— START OF Document extract —

Happy that this paper finally made it to arxiv. The biggest reason for writing it was to try and showcase some of the breadth of applications we see for really high quality first class AD support at the language level. There are several communities that need this technology, so it makes sense to try and build one system that can address all of them and share tricks. I'm also hoping this gives people a sense of why our list of feature requirements for this system is so extensive (pervasive custom gradients, higher order AD, mixed mode, ultra fast scalar AD, etc). These days AD is often discussed only in the context of deep learning, but as the frontiers of deep learning are pushed and hybrid models become more and more popular, I'm expecting our focus on generality to pay off here.
Keno: first of all, let me give a big public thank you to you and your colleagues. (For those here who don't know, Keno is listed as one of the authors of the paper, and works closely with Mike Innes, lead author and also lead developer of Zygote. Mike is also an active member of HN.)

— END OF Document extract —
— START OF Record extracts —

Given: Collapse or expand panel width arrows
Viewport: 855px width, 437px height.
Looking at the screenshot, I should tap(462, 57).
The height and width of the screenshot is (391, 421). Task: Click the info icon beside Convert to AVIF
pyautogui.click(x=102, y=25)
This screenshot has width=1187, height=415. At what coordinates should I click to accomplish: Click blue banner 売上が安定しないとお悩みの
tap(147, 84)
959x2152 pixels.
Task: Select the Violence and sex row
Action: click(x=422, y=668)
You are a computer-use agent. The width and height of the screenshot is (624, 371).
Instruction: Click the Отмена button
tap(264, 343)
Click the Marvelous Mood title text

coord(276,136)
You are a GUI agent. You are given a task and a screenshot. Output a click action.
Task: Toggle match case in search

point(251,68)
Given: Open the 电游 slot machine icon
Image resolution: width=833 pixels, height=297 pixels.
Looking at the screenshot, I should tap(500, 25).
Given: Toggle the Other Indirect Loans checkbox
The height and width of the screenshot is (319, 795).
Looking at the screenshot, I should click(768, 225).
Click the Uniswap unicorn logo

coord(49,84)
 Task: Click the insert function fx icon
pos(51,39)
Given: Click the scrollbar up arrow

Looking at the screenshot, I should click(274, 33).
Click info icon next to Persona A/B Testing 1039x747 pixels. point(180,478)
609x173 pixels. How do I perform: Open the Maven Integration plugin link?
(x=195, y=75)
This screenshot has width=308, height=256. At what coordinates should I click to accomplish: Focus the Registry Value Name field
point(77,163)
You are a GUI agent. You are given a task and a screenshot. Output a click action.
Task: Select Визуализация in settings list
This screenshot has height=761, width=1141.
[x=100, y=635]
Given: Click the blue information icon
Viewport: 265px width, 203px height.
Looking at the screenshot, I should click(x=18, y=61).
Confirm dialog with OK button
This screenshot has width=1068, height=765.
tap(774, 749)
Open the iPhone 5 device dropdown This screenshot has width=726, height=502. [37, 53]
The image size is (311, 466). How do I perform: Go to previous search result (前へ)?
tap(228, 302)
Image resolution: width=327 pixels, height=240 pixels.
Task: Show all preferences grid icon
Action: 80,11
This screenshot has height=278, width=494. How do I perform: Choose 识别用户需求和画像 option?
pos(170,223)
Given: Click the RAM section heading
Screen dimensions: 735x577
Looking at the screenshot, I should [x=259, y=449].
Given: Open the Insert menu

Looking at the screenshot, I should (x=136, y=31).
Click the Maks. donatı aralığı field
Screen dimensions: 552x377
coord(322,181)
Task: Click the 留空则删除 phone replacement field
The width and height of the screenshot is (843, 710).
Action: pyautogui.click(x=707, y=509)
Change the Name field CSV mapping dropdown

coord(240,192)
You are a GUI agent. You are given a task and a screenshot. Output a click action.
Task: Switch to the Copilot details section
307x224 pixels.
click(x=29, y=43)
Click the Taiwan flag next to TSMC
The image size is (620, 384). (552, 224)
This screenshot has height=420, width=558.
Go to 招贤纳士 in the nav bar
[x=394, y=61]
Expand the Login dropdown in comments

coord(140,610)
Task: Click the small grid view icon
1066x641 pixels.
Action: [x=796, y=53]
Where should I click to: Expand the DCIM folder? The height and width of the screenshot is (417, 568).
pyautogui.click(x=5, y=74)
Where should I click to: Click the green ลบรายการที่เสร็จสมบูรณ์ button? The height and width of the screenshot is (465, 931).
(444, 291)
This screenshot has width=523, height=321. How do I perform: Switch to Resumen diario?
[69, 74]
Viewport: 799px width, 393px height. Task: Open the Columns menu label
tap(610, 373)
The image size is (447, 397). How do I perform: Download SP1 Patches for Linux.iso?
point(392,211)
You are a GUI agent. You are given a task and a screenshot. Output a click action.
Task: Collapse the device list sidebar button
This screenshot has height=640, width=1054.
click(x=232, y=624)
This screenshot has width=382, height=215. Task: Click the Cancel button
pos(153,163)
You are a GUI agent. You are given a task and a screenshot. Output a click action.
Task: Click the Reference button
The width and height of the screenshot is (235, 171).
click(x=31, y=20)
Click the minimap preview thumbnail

— END OF Record extracts —

* **Task requirements**:
**a.** In the forum thread, who is named as the lead author of the paper?
**b.** From the forum thread, return the passage that starts at the words "Happy that this" and ends after "pay off here.", copied word for word.

* **Solved tasks**:
**a.** Mike Innes

**b.**
Happy that this paper finally made it to arxiv. The biggest reason for writing it was to try and showcase some of the breadth of applications we see for really high quality first class AD support at the language level. There are several communities that need this technology, so it makes sense to try and build one system that can address all of them and share tricks. I'm also hoping this gives people a sense of why our list of feature requirements for this system is so extensive (pervasive custom gradients, higher order AD, mixed mode, ultra fast scalar AD, etc). These days AD is often discussed only in the context of deep learning, but as the frontiers of deep learning are pushed and hybrid models become more and more popular, I'm expecting our focus on generality to pay off here.